Reading text:
Controversial book was pulped in the UK after threat of lawsuit

By Andrew Albanese & Jennifer Pinkowski -- Library Journal, 9/15/2007

At the urging of the American Library Association's Office for Intellectual Freedom (OIF), a scholarly book pulped by its British publisher has a safe haven in U.S. libraries. Alms for Jihad, by Robert O. Collins and J. Millard Burr, was the target of a potential libel suit in England by Sheikh Khalid bin Mahfouz, whose charitable activities have reportedly been linked to terrorist activities, as the book conveys. In response, publisher Cambridge University Press (CUP) pulped its unsold copies, declared it out of print, asked libraries to pull it, and agreed to pay damages.

CUP also issued a stunning public apology on its web site in which it characterized the “serious and defamatory allegations” against Mahfouz in Alms for Jihad as “manifestly false.”

The OIF recommended libraries resist Cambridge's request. Libraries “are under no legal obligation to return or destroy the book,” said OIF deputy director Deborah Caldwell-Stone. “Given the intense interest in the book, and the desire of readers to learn about the controversy firsthand, we recommend that U.S. libraries keep the book...for their users.”

Stays in libraries

As of last month, the book was not available via online booksellers, though about 1500 copies were sold worldwide. Libraries suddenly had an incredibly rare item in their stacks; a WorldCat search shows the title at nearly 300 libraries. Rather than discard the book, many librarians are safeguarding it, keeping it on hold at the reserves desk.

Data section:
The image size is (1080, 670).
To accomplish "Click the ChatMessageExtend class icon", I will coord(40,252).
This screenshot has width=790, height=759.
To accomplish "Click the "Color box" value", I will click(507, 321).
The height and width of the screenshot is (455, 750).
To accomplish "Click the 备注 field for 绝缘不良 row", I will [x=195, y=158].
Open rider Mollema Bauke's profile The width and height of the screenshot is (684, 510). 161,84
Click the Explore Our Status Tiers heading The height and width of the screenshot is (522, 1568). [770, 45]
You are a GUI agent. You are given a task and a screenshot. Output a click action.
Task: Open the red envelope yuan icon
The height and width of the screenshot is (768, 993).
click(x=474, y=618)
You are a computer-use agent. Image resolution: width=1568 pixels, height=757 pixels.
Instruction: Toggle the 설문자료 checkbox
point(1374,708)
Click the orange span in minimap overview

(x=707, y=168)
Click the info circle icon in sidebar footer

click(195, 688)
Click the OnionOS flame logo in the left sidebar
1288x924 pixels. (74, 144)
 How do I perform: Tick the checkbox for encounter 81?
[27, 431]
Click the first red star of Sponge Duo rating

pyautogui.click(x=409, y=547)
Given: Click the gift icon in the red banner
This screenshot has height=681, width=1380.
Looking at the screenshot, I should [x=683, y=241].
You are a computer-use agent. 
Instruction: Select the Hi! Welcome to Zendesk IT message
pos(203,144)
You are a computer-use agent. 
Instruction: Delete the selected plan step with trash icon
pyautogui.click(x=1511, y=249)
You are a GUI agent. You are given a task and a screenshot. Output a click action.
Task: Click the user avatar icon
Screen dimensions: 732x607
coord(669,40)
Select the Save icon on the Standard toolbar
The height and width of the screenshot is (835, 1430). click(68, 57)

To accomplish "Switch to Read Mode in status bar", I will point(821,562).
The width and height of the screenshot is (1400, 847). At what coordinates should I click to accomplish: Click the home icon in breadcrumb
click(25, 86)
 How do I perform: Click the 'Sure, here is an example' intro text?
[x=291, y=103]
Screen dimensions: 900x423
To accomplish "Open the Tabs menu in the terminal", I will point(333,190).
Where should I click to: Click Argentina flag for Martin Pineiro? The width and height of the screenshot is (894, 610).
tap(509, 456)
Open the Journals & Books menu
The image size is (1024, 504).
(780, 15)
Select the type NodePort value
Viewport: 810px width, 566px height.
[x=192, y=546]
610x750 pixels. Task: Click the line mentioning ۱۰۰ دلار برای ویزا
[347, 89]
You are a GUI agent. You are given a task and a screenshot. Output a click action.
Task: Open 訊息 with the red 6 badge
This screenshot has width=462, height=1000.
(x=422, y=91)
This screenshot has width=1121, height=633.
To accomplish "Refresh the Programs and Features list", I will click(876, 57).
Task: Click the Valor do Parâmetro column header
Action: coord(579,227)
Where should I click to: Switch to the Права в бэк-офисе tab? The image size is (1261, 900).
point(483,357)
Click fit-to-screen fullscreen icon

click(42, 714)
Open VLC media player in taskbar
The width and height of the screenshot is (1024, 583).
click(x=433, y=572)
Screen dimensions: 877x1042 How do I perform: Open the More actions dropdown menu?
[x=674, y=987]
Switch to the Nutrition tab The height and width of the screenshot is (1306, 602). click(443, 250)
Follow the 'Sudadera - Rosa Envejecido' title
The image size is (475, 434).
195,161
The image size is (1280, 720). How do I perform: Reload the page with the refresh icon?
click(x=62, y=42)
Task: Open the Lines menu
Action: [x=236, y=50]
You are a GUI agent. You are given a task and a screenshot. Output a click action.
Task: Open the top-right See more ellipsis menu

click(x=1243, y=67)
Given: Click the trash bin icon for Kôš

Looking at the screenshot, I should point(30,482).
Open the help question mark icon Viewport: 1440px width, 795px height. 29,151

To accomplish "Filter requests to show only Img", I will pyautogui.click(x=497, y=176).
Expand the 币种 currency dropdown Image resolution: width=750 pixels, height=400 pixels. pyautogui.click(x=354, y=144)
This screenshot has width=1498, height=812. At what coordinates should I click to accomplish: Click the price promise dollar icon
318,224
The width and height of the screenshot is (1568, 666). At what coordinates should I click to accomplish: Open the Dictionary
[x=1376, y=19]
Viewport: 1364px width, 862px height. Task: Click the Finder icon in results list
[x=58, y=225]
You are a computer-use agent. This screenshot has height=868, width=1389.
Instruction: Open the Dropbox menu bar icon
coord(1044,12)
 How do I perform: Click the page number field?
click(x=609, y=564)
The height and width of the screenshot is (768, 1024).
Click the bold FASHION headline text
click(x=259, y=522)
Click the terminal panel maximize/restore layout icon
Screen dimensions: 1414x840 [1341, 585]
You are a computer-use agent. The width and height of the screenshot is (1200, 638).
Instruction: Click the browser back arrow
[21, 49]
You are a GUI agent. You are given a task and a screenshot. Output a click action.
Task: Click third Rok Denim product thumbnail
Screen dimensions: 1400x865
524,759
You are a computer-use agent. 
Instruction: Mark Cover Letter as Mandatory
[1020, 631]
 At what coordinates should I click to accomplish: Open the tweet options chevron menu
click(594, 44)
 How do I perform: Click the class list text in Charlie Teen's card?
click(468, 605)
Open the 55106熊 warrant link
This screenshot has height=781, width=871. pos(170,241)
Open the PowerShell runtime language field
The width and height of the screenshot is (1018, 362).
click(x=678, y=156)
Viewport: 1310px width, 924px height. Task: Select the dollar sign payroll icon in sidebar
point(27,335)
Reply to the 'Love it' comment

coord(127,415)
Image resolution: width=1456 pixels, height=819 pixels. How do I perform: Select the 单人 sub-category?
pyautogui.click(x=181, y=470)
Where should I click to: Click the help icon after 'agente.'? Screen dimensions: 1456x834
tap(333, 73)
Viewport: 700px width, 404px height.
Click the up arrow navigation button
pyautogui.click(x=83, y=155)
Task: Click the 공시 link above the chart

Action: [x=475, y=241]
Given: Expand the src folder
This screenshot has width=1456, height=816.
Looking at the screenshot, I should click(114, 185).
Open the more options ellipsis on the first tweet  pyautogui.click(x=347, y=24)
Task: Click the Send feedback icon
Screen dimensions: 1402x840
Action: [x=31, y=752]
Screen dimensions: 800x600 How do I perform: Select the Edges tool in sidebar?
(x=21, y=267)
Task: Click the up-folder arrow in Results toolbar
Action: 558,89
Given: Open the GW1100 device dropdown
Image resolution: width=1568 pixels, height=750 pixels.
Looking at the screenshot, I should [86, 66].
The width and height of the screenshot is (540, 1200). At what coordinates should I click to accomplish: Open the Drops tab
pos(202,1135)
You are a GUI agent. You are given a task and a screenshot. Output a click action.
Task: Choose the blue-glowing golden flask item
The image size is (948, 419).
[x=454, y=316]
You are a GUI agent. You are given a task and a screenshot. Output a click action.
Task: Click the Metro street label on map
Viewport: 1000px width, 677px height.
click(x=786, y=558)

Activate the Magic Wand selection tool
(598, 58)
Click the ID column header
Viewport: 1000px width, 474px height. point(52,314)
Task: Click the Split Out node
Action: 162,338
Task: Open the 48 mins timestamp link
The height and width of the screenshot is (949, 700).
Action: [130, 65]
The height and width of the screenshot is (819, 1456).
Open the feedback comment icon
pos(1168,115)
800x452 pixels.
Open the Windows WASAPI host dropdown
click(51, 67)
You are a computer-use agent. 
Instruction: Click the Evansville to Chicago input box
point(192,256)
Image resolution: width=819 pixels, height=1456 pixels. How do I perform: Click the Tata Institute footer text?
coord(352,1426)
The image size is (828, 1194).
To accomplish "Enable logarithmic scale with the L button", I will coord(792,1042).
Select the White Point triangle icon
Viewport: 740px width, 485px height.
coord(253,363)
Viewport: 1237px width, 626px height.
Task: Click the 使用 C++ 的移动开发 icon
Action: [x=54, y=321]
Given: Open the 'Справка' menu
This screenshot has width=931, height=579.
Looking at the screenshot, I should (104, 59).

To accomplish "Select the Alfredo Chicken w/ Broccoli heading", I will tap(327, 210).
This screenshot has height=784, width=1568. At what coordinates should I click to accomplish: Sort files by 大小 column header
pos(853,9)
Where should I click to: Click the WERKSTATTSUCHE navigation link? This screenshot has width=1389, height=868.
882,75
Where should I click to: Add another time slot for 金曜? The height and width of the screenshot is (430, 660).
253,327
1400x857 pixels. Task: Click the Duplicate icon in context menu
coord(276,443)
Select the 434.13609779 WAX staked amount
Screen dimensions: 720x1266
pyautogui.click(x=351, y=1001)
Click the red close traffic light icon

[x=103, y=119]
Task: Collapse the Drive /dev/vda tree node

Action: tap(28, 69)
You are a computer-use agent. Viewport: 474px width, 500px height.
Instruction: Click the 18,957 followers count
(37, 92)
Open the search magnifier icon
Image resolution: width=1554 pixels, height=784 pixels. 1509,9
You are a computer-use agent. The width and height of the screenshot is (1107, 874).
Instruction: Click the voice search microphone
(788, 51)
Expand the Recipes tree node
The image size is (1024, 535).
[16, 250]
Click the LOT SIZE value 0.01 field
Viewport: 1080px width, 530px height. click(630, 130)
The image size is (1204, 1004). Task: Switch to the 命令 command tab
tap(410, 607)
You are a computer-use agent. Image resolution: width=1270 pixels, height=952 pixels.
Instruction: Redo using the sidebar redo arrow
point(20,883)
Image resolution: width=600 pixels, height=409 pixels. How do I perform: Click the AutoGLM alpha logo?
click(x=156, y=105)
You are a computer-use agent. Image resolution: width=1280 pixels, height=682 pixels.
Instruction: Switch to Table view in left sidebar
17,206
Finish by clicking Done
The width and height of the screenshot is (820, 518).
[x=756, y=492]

To do: Continue the article about the pulped book Alms for Jihad, starting after its final sentence.

Exercise output:
“I have recalled the copy of this title...in order to place it in our Rare Books collection, where it may be read...but not borrowed,” said Dona Straley, Middle East studies librarian at Ohio State University's Ackerman Library. “Several of my colleagues at other institutions have reported their copies as missing.”

These measures may eventually be unnecessary, because the authors hope to republish the book in the United States. Collins, a professor at University of California–Santa Barbara, told LJ that he and Burr, a former state department employee, are currently negotiating with CUP for a rights reversion.

“We stand by what we wrote and refused to be a party to the settlement,” Collins said, noting that CUP “did not want to embark on a long and expensive suit which they could not win under English libel law,” which favors plaintiffs. “In reality, the few passages referring to Mahfouz are trivial when compared with the enormous amount of information in the book that is in demand,” Collins noted.